INSTRUCTIONS FOR THE TASK:
Pick out the lines below that include the string "will".

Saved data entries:
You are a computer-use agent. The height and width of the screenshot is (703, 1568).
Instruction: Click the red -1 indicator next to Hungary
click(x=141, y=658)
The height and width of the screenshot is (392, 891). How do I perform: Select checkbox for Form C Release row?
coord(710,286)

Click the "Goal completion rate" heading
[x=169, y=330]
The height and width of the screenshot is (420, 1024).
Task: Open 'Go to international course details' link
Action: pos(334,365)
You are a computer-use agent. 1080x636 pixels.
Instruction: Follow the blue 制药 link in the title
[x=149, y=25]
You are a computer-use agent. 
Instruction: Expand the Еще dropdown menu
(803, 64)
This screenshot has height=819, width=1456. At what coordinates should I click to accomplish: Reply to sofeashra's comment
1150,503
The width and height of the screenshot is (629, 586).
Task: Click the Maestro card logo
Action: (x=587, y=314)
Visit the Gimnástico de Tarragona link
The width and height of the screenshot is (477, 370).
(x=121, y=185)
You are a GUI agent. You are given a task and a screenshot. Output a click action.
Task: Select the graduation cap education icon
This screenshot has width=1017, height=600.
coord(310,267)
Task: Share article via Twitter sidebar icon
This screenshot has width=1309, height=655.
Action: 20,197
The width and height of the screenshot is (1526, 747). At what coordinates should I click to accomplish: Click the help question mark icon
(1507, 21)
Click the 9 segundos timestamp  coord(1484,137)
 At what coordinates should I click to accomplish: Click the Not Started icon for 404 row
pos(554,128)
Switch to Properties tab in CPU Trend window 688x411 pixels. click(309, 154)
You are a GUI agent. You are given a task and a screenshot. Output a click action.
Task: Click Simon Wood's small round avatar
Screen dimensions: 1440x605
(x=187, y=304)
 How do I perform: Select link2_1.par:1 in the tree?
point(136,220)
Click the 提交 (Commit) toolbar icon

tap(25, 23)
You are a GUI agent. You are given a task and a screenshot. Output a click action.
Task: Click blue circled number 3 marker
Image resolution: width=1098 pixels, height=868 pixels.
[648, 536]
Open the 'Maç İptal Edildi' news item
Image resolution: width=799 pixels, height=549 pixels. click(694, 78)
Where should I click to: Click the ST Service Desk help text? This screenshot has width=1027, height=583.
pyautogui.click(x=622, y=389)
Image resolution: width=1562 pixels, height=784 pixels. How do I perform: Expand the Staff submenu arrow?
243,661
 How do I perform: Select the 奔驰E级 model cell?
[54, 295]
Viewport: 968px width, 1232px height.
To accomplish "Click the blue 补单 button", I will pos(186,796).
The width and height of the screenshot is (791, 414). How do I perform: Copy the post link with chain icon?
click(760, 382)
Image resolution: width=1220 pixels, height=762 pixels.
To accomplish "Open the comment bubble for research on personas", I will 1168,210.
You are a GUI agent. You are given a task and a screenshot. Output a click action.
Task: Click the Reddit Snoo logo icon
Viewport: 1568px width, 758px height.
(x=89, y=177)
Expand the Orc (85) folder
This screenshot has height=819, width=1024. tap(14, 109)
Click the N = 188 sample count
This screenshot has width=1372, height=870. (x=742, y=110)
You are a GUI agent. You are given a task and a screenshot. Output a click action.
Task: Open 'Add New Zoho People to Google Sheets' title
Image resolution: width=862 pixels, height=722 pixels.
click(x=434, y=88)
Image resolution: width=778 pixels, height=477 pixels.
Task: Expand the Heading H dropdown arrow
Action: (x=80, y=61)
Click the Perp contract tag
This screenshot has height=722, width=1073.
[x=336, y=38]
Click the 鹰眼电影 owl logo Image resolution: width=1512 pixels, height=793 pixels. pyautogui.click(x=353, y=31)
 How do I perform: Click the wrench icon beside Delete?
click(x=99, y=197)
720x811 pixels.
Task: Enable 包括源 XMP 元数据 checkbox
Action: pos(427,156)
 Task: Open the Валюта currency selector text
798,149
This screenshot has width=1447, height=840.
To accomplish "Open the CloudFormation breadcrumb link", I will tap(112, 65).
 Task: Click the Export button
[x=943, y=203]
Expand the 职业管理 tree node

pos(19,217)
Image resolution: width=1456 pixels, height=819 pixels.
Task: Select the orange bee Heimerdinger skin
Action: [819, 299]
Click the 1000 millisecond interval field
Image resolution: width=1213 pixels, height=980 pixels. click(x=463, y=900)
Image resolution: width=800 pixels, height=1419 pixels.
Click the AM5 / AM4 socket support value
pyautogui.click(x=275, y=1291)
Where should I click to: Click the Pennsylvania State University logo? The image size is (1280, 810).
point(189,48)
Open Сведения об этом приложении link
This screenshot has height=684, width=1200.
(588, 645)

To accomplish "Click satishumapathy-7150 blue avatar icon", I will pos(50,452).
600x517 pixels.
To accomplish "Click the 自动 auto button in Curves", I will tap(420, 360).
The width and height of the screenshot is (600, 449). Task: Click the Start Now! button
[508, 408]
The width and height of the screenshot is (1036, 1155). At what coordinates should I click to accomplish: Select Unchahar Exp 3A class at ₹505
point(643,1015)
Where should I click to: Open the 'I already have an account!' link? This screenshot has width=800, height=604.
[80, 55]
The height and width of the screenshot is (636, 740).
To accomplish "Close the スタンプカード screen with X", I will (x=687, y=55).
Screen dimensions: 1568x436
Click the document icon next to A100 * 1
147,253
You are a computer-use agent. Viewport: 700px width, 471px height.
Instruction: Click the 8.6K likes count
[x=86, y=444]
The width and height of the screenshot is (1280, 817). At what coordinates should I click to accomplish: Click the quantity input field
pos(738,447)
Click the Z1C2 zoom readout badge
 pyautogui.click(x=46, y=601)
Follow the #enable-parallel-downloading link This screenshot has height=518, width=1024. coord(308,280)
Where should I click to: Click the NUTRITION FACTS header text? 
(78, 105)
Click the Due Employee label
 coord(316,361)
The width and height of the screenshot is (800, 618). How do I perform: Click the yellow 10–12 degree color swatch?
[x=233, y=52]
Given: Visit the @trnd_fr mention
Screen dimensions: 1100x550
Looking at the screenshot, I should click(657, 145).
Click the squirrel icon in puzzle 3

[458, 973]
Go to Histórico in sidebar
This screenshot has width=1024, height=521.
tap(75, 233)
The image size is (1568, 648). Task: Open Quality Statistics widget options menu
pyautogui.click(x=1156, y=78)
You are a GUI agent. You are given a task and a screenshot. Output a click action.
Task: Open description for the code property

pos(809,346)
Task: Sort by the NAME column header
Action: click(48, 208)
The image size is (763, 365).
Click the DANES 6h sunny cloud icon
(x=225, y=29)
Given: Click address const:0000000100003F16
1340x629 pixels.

TASK SOLUTION:
To accomplish "Click the blue 补单 button", I will pos(186,796).
To accomplish "Open the comment bubble for research on personas", I will 1168,210.
To accomplish "Open the CloudFormation breadcrumb link", I will tap(112, 65).
To accomplish "Click satishumapathy-7150 blue avatar icon", I will pos(50,452).
To accomplish "Click the 自动 auto button in Curves", I will tap(420, 360).
To accomplish "Close the スタンプカード screen with X", I will (x=687, y=55).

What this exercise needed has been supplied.